Penny February 27, 2024

We’re officially a good chunk into 2024 now and with that comes the every-four-year clamor for a presidential election campaign that will give the United States the soap opera entertainment that they’ve so craved. With the campaign trail well underway for the two most likely candidates in Donald Trump and White House incumbent Joe Biden, there is growing coverage with polling and odds-setting forming a lynchpin of the media circus. However, there is a small contingent of critics who believe that the introduction of odds and betting markets on the next US president at sportsbooks and exchanges across the country and even further afield is problematic and sets an unwanted precedent that could ultimately influence the outcome of who lands the most important job in the world. Are they right and what does history show us in presidential betting?

Presidential betting

Exchanges and Sportsbooks “Commodifying Democracy”

The idea of betting markets for major events such as elections is not entirely new. For decades now, oddsmakers on sports betting sites have found ways to offer wagers on the outcomes of these events and, in many respects, any form of financial trading could be gamed in such a way that was effectively betting on fallouts from elections or other political machinations. You only need to look at those who used the Brexit referendum in the UK to bet against the Pound for one example. However, this latest outpouring of disdain has come following the financial exchange Kalshi’s request for approval to offer trading on this year’s US presidential election. According to a report by Al Jazeera, there was an instant response from progressives and senators who expressed their concerns on the topic. A press release from a group of these senators called this a “mass commodification of our democratic process” and explained that it presented an issue with its integrity. That is a strong stance to take and one that shows a sense of worry in the corridors of the political institutions of the country. 


The concern is understandable when considering the ramifications of being able to place a bet on something in which you are actively participating. Anyone who can vote in the election can also make a wager on the outcome, which is where this becomes problematic for many.

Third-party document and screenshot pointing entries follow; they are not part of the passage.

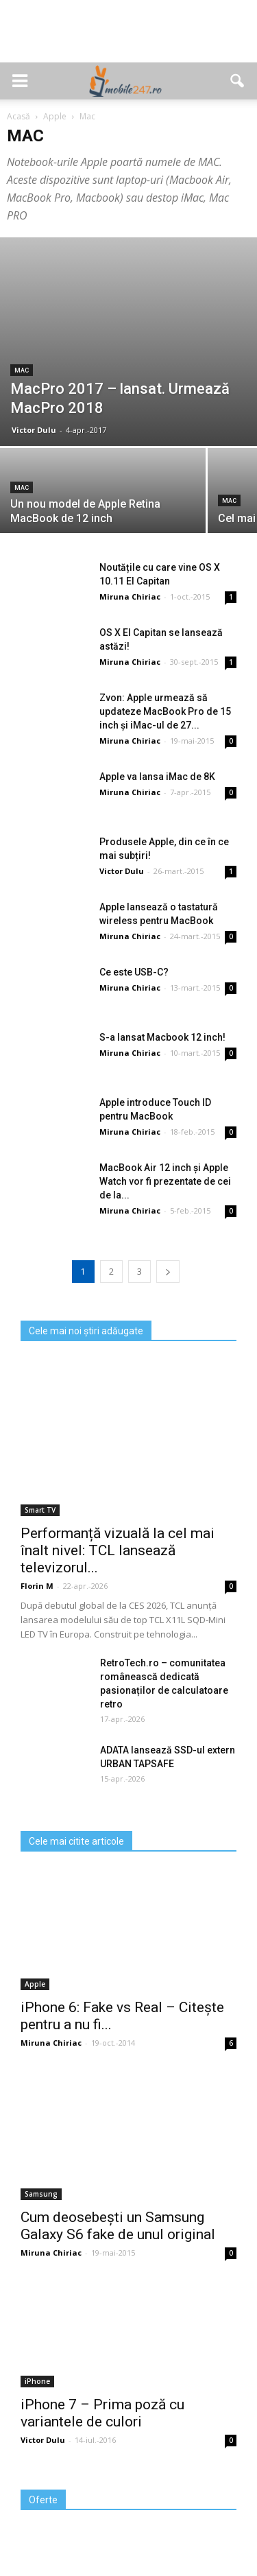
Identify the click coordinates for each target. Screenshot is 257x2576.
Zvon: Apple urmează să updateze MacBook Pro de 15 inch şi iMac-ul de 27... (165, 711)
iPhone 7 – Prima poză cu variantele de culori (102, 2413)
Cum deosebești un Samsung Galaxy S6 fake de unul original (118, 2226)
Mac (21, 370)
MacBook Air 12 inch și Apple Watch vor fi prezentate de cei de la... (165, 1181)
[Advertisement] (128, 38)
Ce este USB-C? (134, 972)
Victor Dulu (34, 430)
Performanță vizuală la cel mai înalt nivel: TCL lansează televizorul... (118, 1550)
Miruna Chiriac (129, 596)
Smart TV (40, 1510)
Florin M (37, 1586)
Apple (35, 1984)
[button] (238, 80)
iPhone (37, 2381)
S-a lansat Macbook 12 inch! (162, 1037)
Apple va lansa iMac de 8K (157, 776)
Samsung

Sydney Bryant of the Center for American Progress is quoted by that Al Jazeera report as saying that “electoral betting is really dangerous because it makes a huge financial incentive to voting”. This means that the odds that are most attractive may play a part in your vote, a sad indictment of the current political situation in the US. At the moment, according to polling data in The Economist, Trump is slightly ahead in the race. That is reflected in the betting odds and, as such, Biden sits at slightly longer odds. A bet on the 46th president to secure a second term would represent a fairly profitable one if it were to come home. That could swing a fence-sitter who was undecided on preference some would argue. Could this be the incentive for swing voters, then? Is a small win at the sportsbook or an exchange enough for someone to forget policy? That’s unclear but it’s clear that those in politics see it as a worrying potential.

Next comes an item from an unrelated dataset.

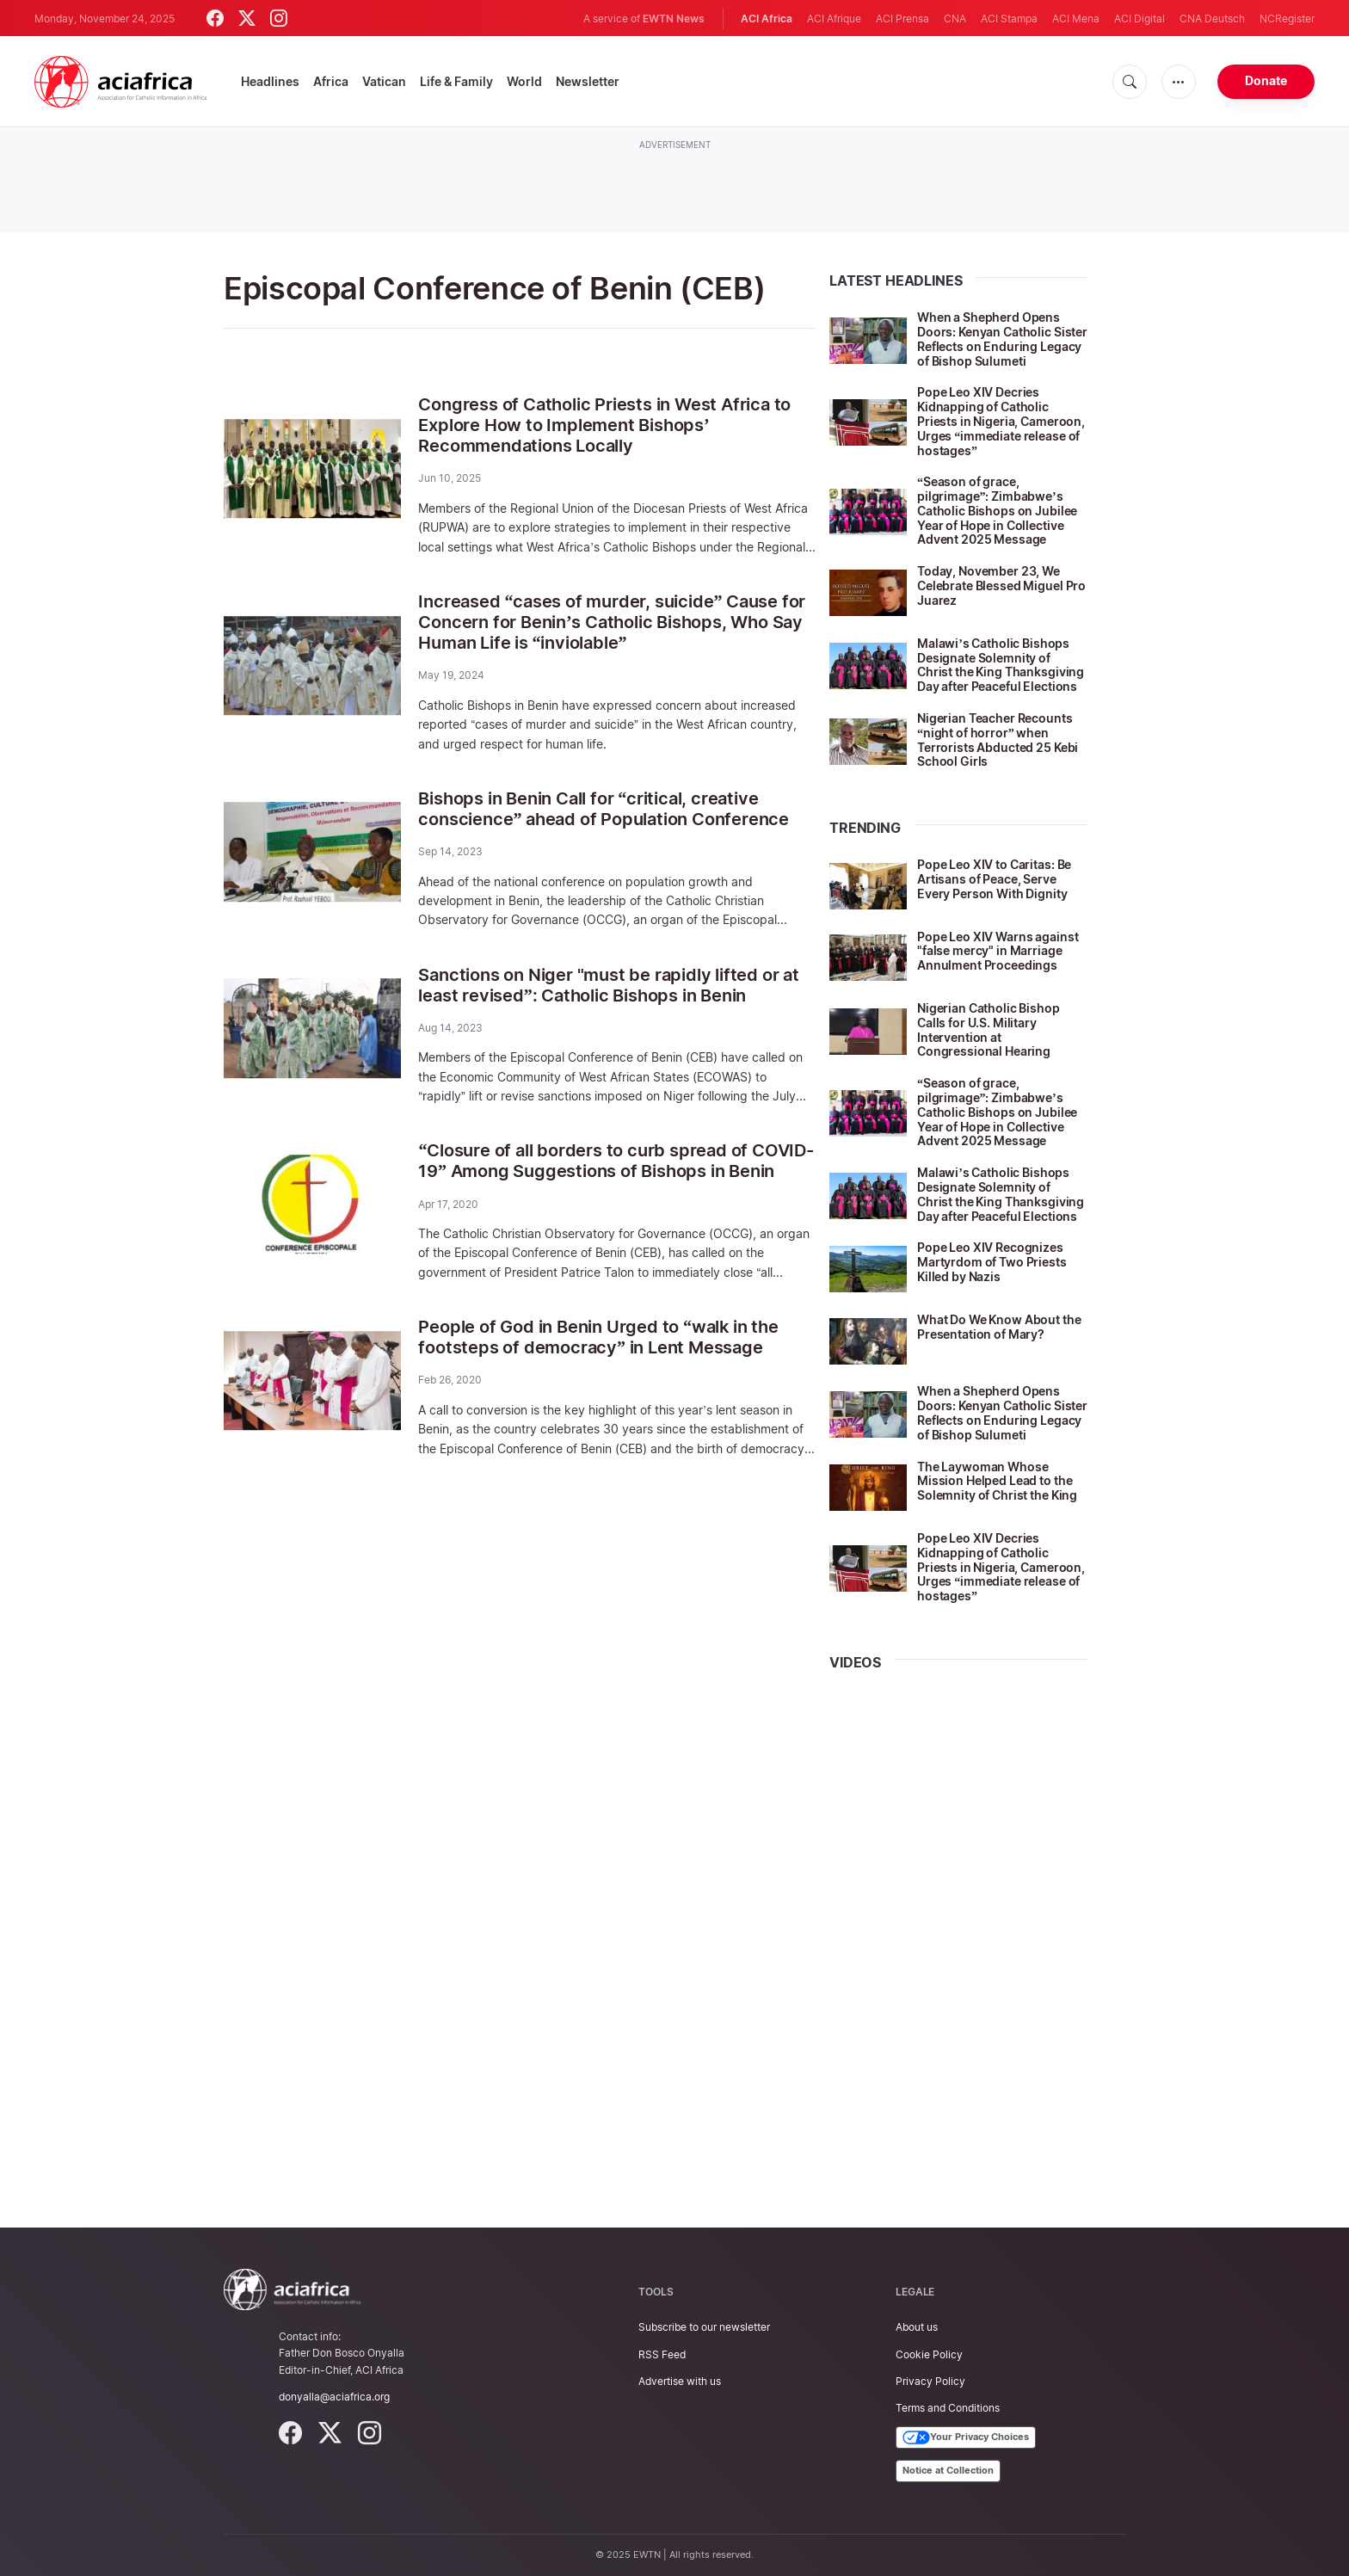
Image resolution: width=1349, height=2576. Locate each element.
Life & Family (456, 81)
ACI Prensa (902, 18)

Why is Presidential Betting a Problem Now?

As mentioned, this sort of market has been around for some time now. It has been said that participating in a vote is a form of betting – you’re picking your favored outcome in the hope that it comes home and that you “win”. However, it is the politically contentious nature of the modern day that appears to be turning people off to the idea of the election making a home at sportsbooks. The New Yorker discussed in 2022 how, despite often predicting the outcome of elections with more accuracy than polling data, prediction betting on elections gamifies the civic process and, as mentioned, could incentivize certain voting behaviors. It also comes at a time where, universally, sportsbooks and gambling as a whole are being scrutinized and the availability of so many markets has become a bone of contention. More than anything, the negativity is on betting, rather than just the act of wagering on a presidential election.


It does seem that, while interest in predictive betting is at a high, there will be greater pushback from those in power who aim to protect what they see as the sanctity of the democratic process. But it’s clear that those looking to offer the market to bettors won’t back down and there will also likely be conversations on both sides on how to progress. Whether or not it is unethical or has any real effect on the outcomes of elections is unclear and would be difficult to ascertain. Because of that, we’ll likely hear this conversation every time we see the candidates hitting the campaign trail.